Participants were recruited in the period from February to April 2022 via social media and printed posters (displayed at JSI and on campus at the University of Newcastle). Individuals interested in participating in the study scanned a QR code on the recruitment material to download the mobile app SnackTrack from either the Apple App store or Google Play. SnackTrack was only available in the app stores in Australia (English version) and Slovenia (Slovenian version). After downloading the app, participants received a study information statement, and consent was obtained online prior to the data collection. Each participant received a unique code to protect their privacy; thus, no information on identity was recorded during the research study. Before being able to use the app, participants provided information about their sex and year of birth. Only participants aged 18 years or older were eligible to participate.
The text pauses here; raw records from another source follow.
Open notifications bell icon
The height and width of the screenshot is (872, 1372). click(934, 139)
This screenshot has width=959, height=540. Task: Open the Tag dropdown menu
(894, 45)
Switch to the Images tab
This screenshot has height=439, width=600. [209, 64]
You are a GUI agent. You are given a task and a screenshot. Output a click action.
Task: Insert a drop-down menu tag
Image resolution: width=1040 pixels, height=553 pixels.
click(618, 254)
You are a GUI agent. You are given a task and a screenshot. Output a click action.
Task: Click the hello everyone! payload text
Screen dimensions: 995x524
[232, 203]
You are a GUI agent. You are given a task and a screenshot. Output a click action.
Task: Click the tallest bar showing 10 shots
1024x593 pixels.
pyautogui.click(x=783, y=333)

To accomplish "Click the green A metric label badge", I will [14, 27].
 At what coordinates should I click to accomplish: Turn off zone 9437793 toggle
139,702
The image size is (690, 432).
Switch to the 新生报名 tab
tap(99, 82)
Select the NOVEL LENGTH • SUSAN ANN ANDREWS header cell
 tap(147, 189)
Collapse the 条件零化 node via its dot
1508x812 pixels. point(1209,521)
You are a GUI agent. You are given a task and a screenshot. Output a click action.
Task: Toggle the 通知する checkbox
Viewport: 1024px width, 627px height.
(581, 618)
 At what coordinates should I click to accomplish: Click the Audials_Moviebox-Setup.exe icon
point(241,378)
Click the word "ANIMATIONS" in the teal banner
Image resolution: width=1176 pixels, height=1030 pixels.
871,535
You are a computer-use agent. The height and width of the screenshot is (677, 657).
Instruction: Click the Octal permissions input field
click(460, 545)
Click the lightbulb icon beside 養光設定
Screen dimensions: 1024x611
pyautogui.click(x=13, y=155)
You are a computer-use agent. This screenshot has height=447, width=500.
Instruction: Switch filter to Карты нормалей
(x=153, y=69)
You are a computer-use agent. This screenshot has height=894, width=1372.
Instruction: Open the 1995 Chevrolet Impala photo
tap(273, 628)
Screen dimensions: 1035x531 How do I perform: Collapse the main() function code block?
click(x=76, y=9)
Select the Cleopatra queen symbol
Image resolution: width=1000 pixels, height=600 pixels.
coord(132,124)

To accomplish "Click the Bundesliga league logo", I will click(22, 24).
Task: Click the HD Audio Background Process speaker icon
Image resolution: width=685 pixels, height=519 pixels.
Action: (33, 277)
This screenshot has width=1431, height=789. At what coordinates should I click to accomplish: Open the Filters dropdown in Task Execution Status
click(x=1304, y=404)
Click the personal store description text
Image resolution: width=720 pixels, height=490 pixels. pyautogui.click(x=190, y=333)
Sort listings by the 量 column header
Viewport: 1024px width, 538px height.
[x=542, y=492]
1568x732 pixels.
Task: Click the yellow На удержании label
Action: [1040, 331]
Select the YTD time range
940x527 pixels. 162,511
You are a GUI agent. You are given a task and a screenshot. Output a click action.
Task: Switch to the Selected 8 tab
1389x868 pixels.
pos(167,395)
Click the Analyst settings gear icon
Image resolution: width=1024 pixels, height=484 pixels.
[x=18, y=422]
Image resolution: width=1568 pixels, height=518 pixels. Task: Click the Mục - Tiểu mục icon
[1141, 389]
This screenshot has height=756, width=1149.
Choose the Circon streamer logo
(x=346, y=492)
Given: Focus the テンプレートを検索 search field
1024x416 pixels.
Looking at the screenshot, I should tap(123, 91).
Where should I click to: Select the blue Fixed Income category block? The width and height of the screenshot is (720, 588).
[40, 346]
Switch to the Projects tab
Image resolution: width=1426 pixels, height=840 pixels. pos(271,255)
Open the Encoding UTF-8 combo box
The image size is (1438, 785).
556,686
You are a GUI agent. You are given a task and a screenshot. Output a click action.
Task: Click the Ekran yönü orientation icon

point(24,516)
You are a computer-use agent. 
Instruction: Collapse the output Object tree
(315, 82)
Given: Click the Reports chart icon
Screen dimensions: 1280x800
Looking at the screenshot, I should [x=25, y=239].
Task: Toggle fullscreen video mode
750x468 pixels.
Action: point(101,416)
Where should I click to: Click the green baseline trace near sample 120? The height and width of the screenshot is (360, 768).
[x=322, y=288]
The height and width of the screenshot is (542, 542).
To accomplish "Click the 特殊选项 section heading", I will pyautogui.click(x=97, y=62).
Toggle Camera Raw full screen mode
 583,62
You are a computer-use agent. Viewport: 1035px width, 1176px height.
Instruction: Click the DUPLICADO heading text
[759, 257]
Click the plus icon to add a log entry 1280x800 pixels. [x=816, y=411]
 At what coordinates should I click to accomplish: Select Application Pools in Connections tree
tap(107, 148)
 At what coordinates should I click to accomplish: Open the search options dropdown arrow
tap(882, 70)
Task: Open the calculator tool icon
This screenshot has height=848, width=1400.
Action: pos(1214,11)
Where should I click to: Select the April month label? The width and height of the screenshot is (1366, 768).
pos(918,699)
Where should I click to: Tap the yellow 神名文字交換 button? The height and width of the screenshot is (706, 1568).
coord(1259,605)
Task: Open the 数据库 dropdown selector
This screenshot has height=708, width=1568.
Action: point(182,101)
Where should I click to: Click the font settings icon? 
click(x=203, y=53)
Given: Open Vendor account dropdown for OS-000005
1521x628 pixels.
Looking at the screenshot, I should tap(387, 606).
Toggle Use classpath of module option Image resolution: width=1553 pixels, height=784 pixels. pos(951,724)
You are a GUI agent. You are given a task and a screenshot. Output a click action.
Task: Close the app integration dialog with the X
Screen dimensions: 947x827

Participants were randomised into 5 conditions (4 intervention conditions; mobile background containing photos of either (i) fruits, (ii) vegetables, (iii) salty snacks or (iv) sweets, and a Control condition (v); grey-coloured background). Randomisation was performed directly in the app, using an algorithmic approach for randomisation to avoid any subjective decision. Each background was assigned once per cycle; therefore, each 5th participant downloading the app was allocated to the Control condition. Participants were asked to take photos of the snacks they consumed or were planning to consume throughout the day. Participants were instructed to capture the photo of the foods as close as possible and to make sure that the food was clearly visible. Photos could be taken of the snacking occasion (e.g., multiple food items on one photo,) or each food item could be captured separately. Photos submitted at the same time were treated as one snacking occasion. Together with photos of snacks, additional data about snacking choices, such as how and when the snack was obtained and where and in the company of how many people the snack was consumed, were collected. A screenshot of the additional data screen with the vegetable background is shown in Figure S2 in Supplementary Material. Participants were asked to upload at least 15 photos over 15 days between February and April 2022. Therefore, they were asked to use the app at least once a day for at least 15 days (no need to be consecutive). Participants who submitted at least 15 photos of actual foods were eligible to be included in a prize draw for either a $50AUD gift card (Australian participants) or a €10 gift card (Slovenian participants).

2.3. Sample Size

We aimed to recruit 500 participants (250 from each country, 50 in each condition), which is the number needed to detect medium to large effect sizes. We anticipated recruiting as many participants as possible within the eight weeks of the intervention.

2.4. Measures

After data collection was completed, we checked all the photos and removed duplicates. Duplicates could have been uploaded if the internet connection was lost while submitting the photo (this resulted in uploads of multiple of the same photos on the server). In some cases, the photos were not uploaded to the server correctly, and we could not open and see the photos. These photos were also removed from the analysis. After the removal of duplicates and ‘broken’ photos, we annotated and described each photo (snack). We annotated the name of the food on the photo (e.g., chocolate bar), the Nutri-Score (NS) [31] of the foods, and the food group the food corresponds to. The food groups used, together with examples based on submitted photos, are shown in

Table 1. Food groups with examples of foods corresponding to them.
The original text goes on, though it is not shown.